Ia Tua dan Malang
Akan tiba saatnya si Tua itu keluar dari papan kayu yang ia sebut dengan amben. Badannya makin kurus sejak Jepang pergi dari desa yang sepenuhnya diisi oleh petani dan seorang kepala desa. Jangan tanya raut wajahnya, hanya kemalangan yang akan hadir di tiap kerut wajah tua itu.
Anaknya telah lama pergi, bukan untuk disengaja, melainkan dibawa truk truk beroda yang dikawal prajurit Nippon sipit bersenjata.
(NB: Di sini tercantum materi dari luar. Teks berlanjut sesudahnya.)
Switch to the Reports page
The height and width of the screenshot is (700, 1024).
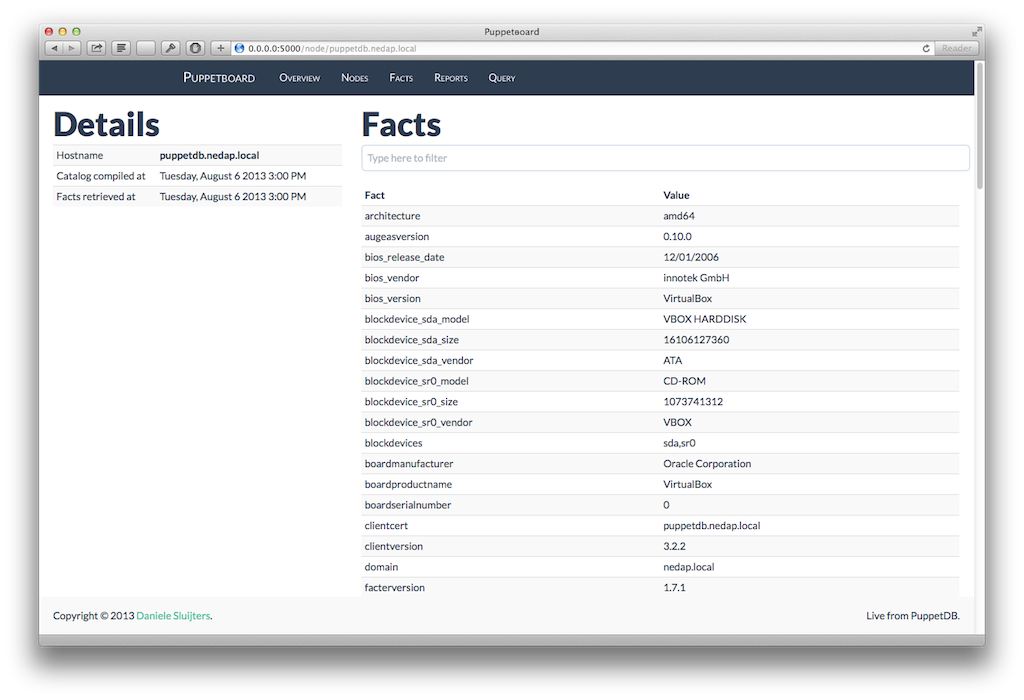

Yang Ia ingat dari anaknya adalah pertengkaran hebat dikala si anak ingin menikahi seorang perempuan desa tetangga.
Bukannya ingin menolak, tapi apa dikata nanti, bahwa si anak perempuan adalah anak saudagar yang tak pernah keluar dari kemelaratan.
Ia tak ingin melarang anak semata wayangnya untuk bahagia. Sejak istrinya diperkosa dan dibawa pergi oleh bajingan bajingan sewaan Jepang, dagu anaknya tak pernah tegak barang beberapa centi.
Itu masih untung, setelah ada kabar bahwa istrinya dibunuh dan dibuang ke sungai tak jauh dari kota, si anak lebih banyak mengurung diri.
Sebagai orang tua, Ia ingin melihat anaknya tumbuh dewasa dengan gagah dan bahagia. Tapi apa dikata, takdir selalu menuliskan inti cerita di tiap pagi. Belum juga Ia benar benar bisa menghapus kenangan pahit nasib istrinya, anaknya semata wayang, diseret dari rumah dengan ditendang dan dipukul popor senjata.
Tangisnya mungkin telah habis, air mata itu benar benar kering. Sekarang, di usia tuanya. Ia ingin menjemput kematian dengan lebih tenang. MenghadapNya dengan malu malu dan sungkan.
Menyepakati dan berdamai dengan hidup melalui celah nasib yang tak pernah benar.
Kemudian, Ia ingin sekarat dengan melihat awan yang masih biru. Daun yang hijau dan rambut keriting. Tibanya nanti, kain kafannya ingin Ia jahit sendiri.
Tanjung Selor, Kaltara
14 Juli 2023
Ditulis di sela sela saat badminton di SP 2. Dekat kantor Polsek dan angin malam yang cukup kencang. Nampaknya akan hujan.